Reproduce the records verbatim, beginning with the line that contains "At what coordinates" and continuing through the line that contains "[x=565, y=483]", with both of those lines included. Omit the pictures from the reproduction.

■ Recorded information
* * * * *
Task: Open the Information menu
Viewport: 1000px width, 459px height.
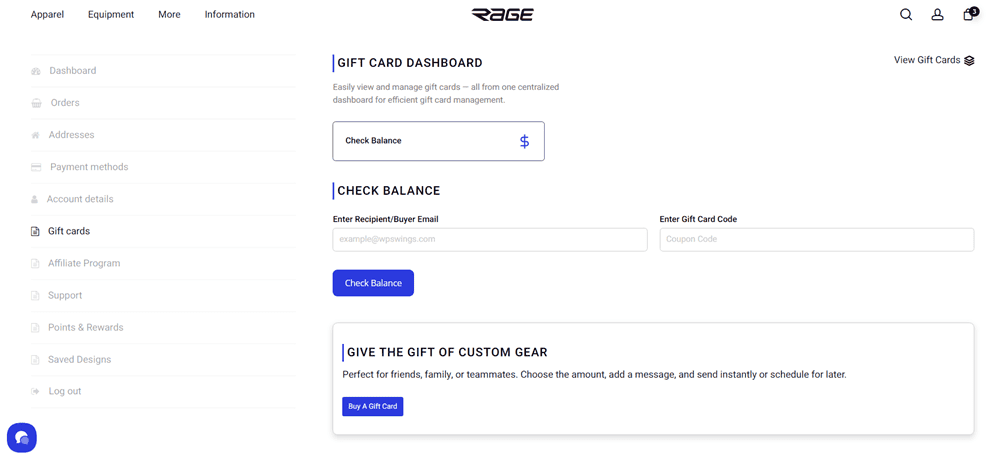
* * * * *
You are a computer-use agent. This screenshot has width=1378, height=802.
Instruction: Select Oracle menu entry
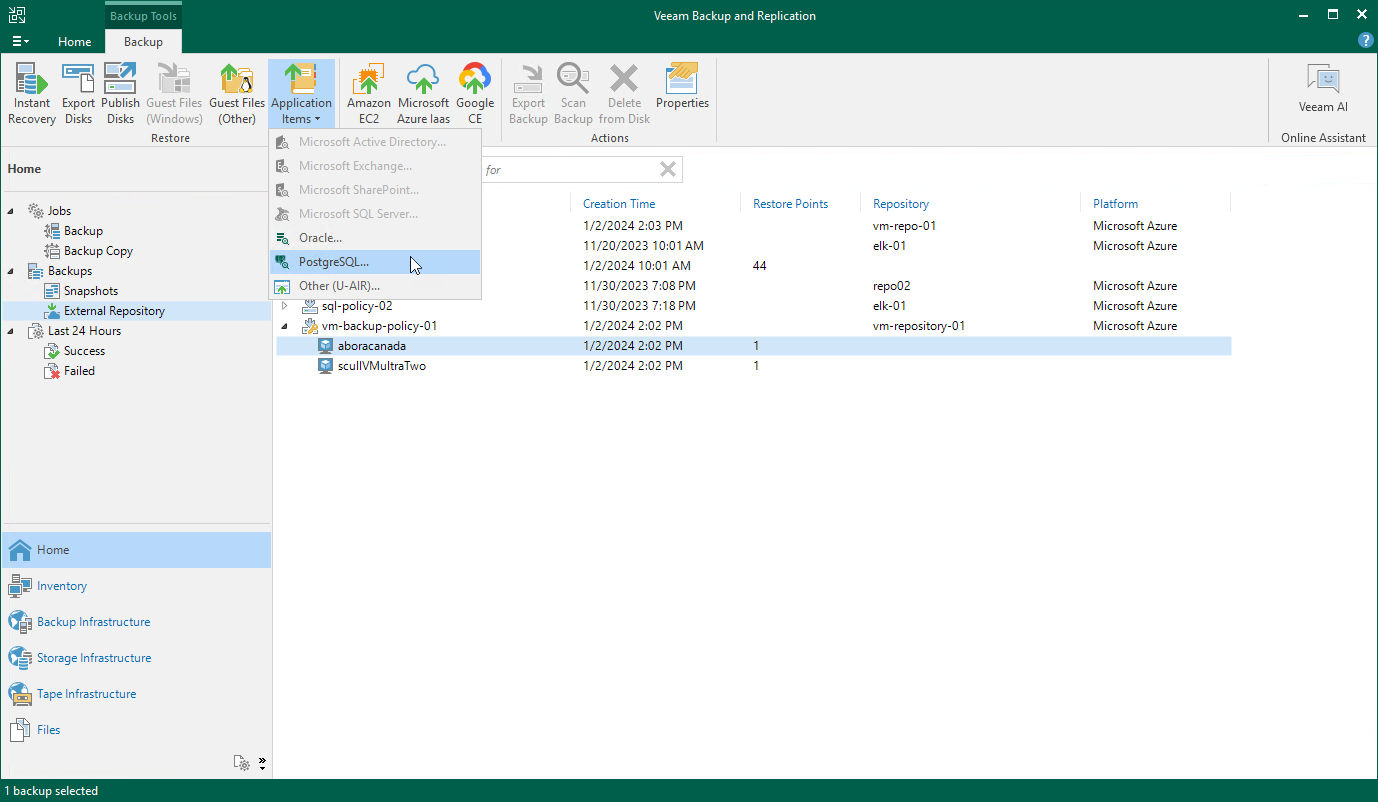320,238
* * * * *
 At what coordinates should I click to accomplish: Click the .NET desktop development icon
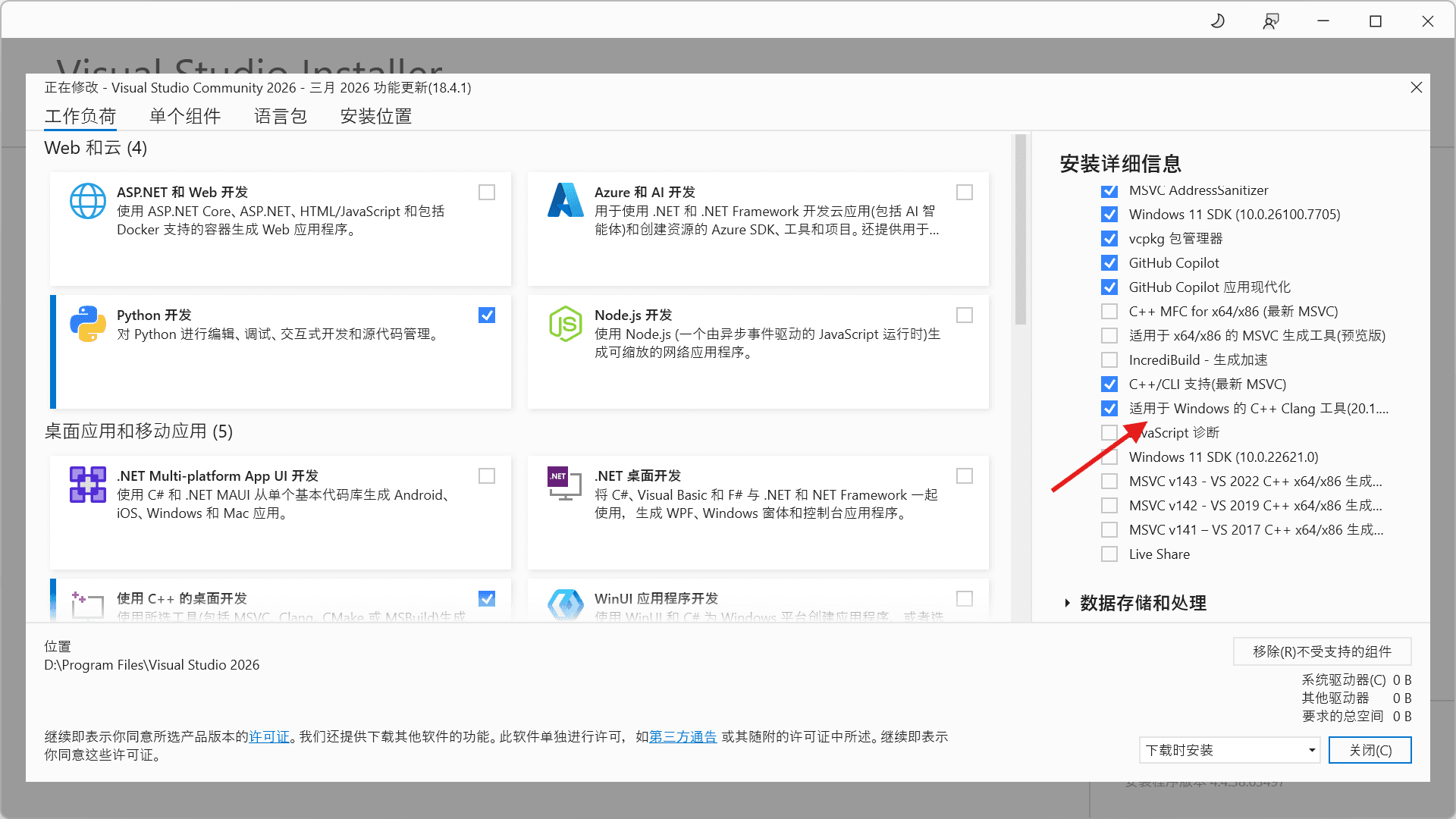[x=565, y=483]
* * * * *
■ Solved exercise
 At what coordinates should I click to accomplish: Click the .NET desktop development icon
[x=565, y=483]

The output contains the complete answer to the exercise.